* _RECORDED INFORMATION_:
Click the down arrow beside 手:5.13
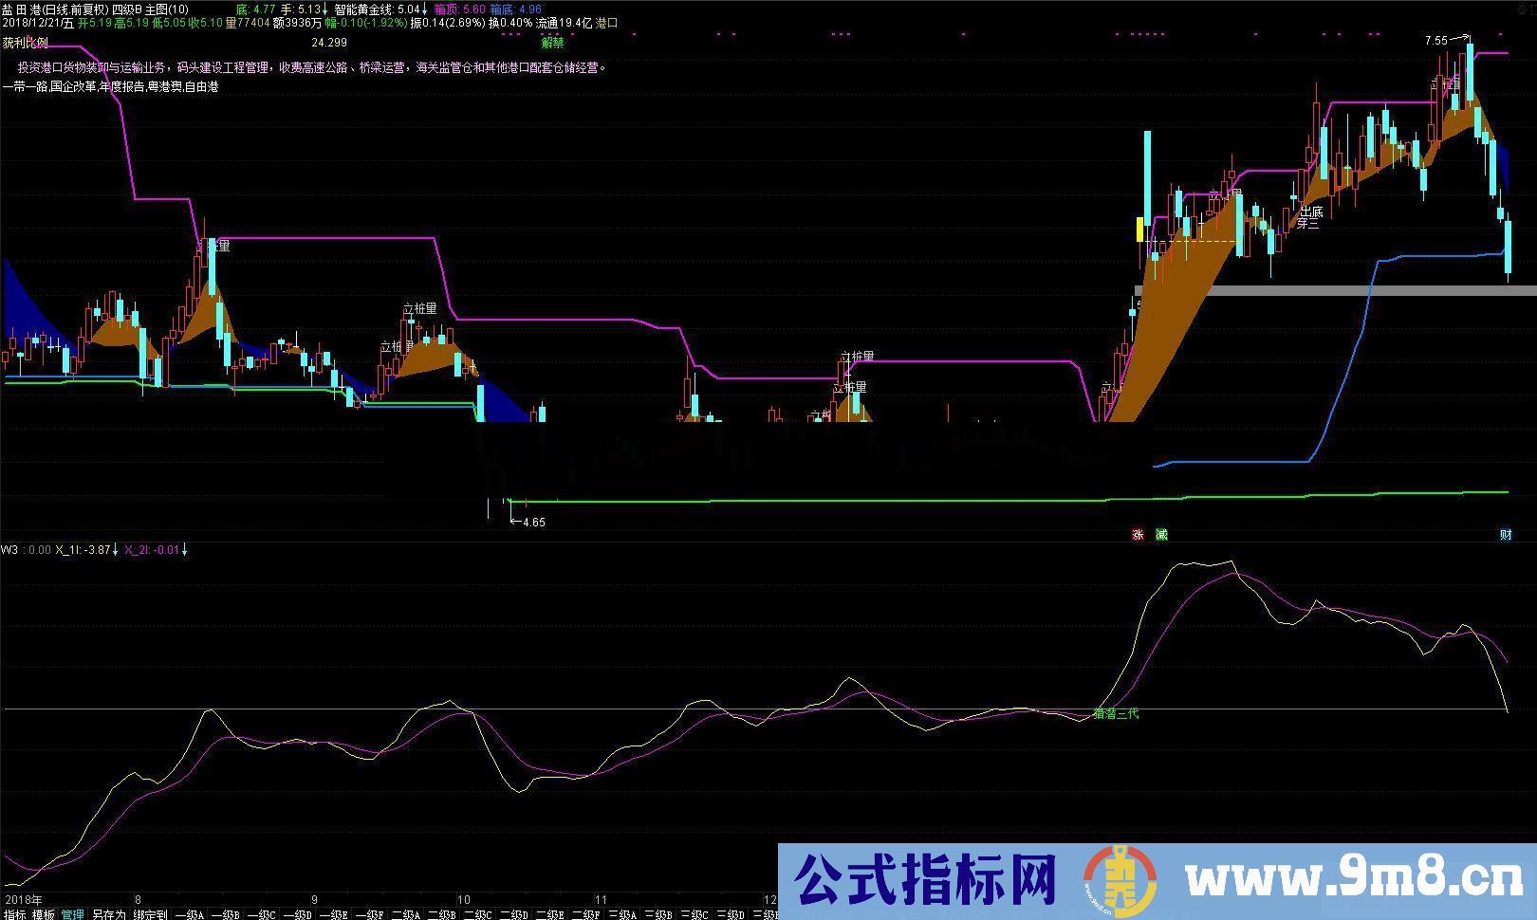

---

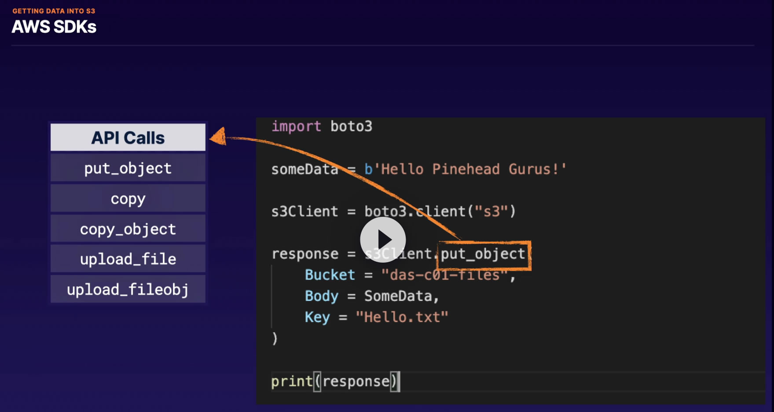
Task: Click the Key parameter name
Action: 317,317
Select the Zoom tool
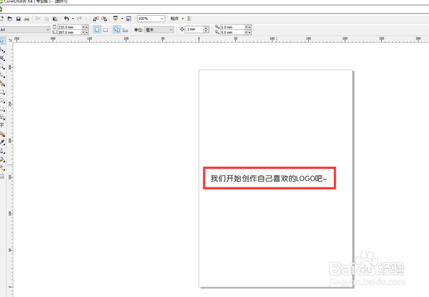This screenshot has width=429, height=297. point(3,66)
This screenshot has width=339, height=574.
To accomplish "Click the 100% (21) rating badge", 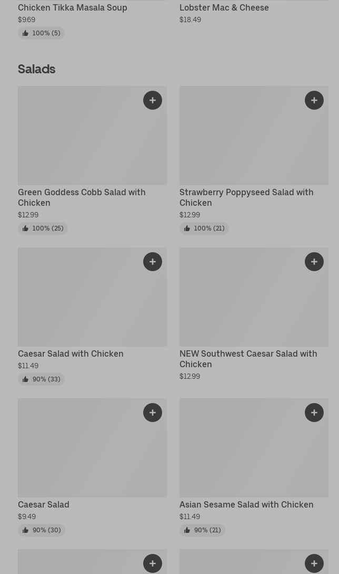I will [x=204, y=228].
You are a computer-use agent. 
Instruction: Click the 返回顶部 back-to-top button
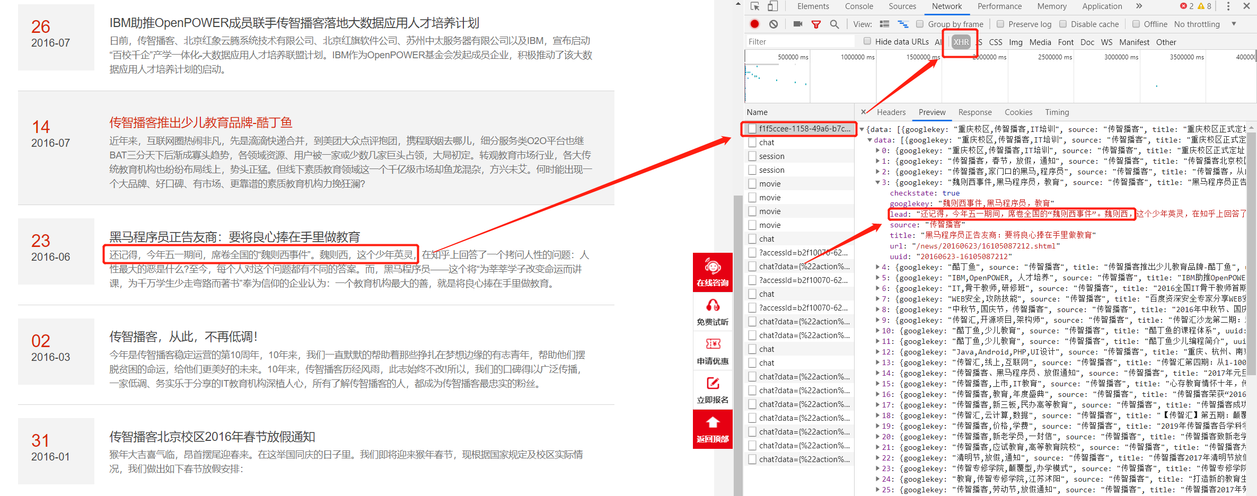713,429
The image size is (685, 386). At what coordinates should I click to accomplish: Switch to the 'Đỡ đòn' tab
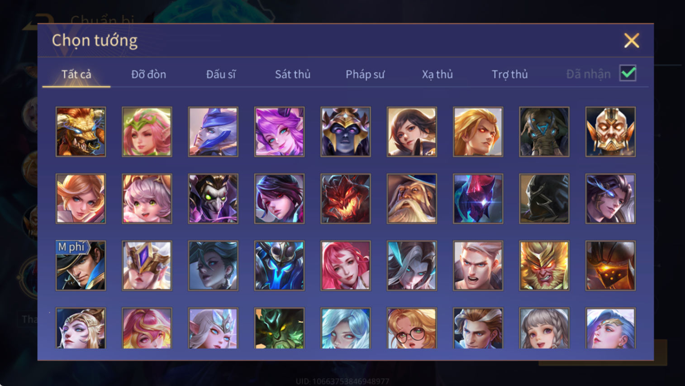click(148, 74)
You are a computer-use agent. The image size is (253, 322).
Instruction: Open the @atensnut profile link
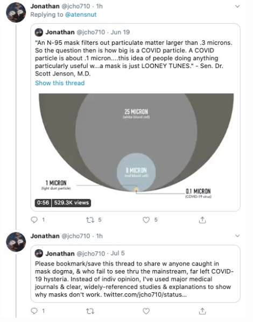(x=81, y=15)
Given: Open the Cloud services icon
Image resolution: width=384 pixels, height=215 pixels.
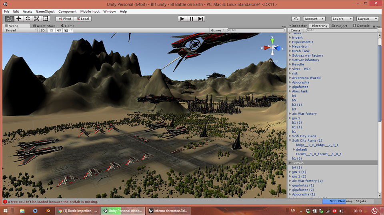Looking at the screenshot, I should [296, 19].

* _TASK_:
Format the listing, from the line with "The image size is (685, 386)." up to and including the line with "Looking at the", as a Markdown table with the columns Index and Text. Number each row, skip blank lines, and leave the pictures out.

* _WRITTEN ANSWER_:
| Index | Text |
|---|---|
| 1 | The image size is (685, 386). At what coordinates should I click to accomplish: Switch to the 'Đỡ đòn' tab |
| 2 | click(148, 74) |
| 3 | You are a computer-use agent. The image size is (253, 322). |
| 4 | Instruction: Open the @atensnut profile link |
| 5 | (x=81, y=15) |
| 6 | Given: Open the Cloud services icon |
| 7 | Image resolution: width=384 pixels, height=215 pixels. |
| 8 | Looking at the screenshot, I should [296, 19]. |